[Data records — start]

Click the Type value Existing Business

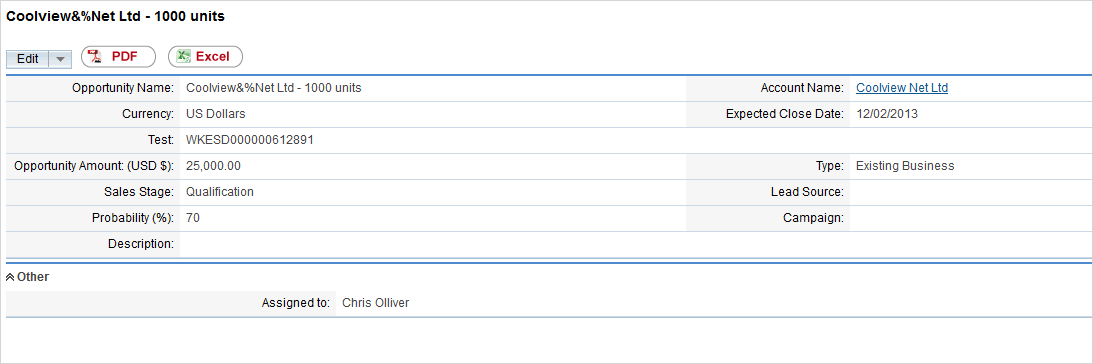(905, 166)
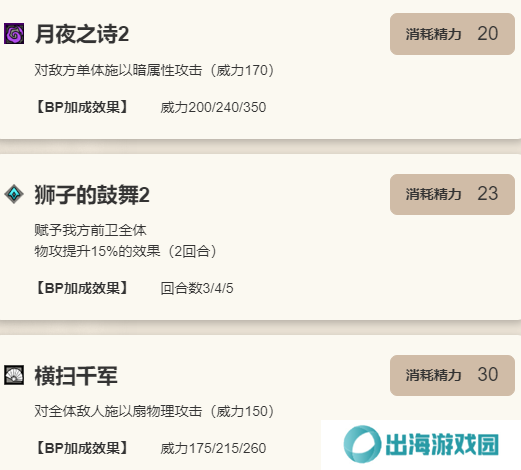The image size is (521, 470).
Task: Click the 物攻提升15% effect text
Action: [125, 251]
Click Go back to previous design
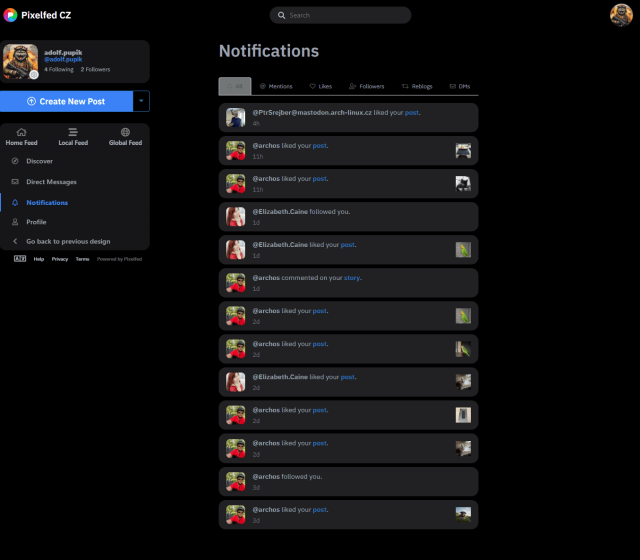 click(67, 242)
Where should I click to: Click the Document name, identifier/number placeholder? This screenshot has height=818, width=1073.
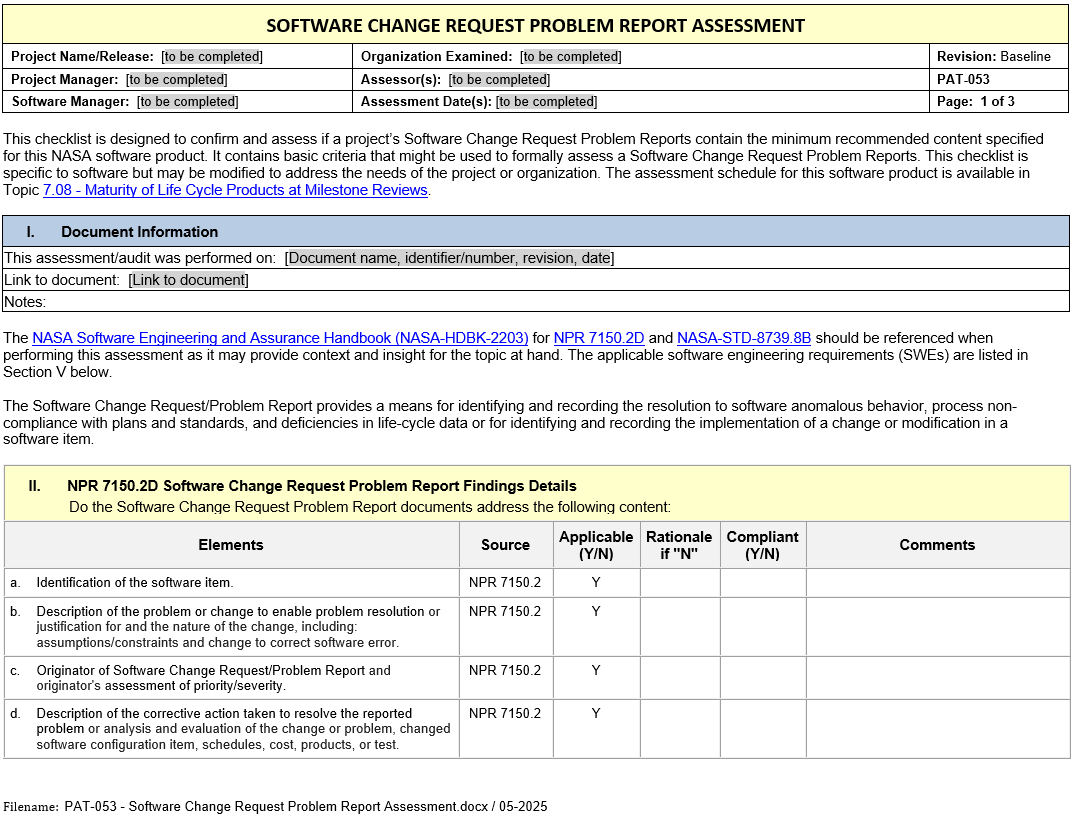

[Data records — finish]

Assigned task: The entries above, without their pictures, should be written out exactly.

Result of this exercise:
Click the Type value Existing Business

(905, 166)
The image size is (521, 470).
Task: Click the 物攻提升15% effect text
Action: [125, 251]
Click Go back to previous design
 click(67, 242)
Where should I click to: Click the Document name, identifier/number placeholder? This screenshot has height=818, width=1073.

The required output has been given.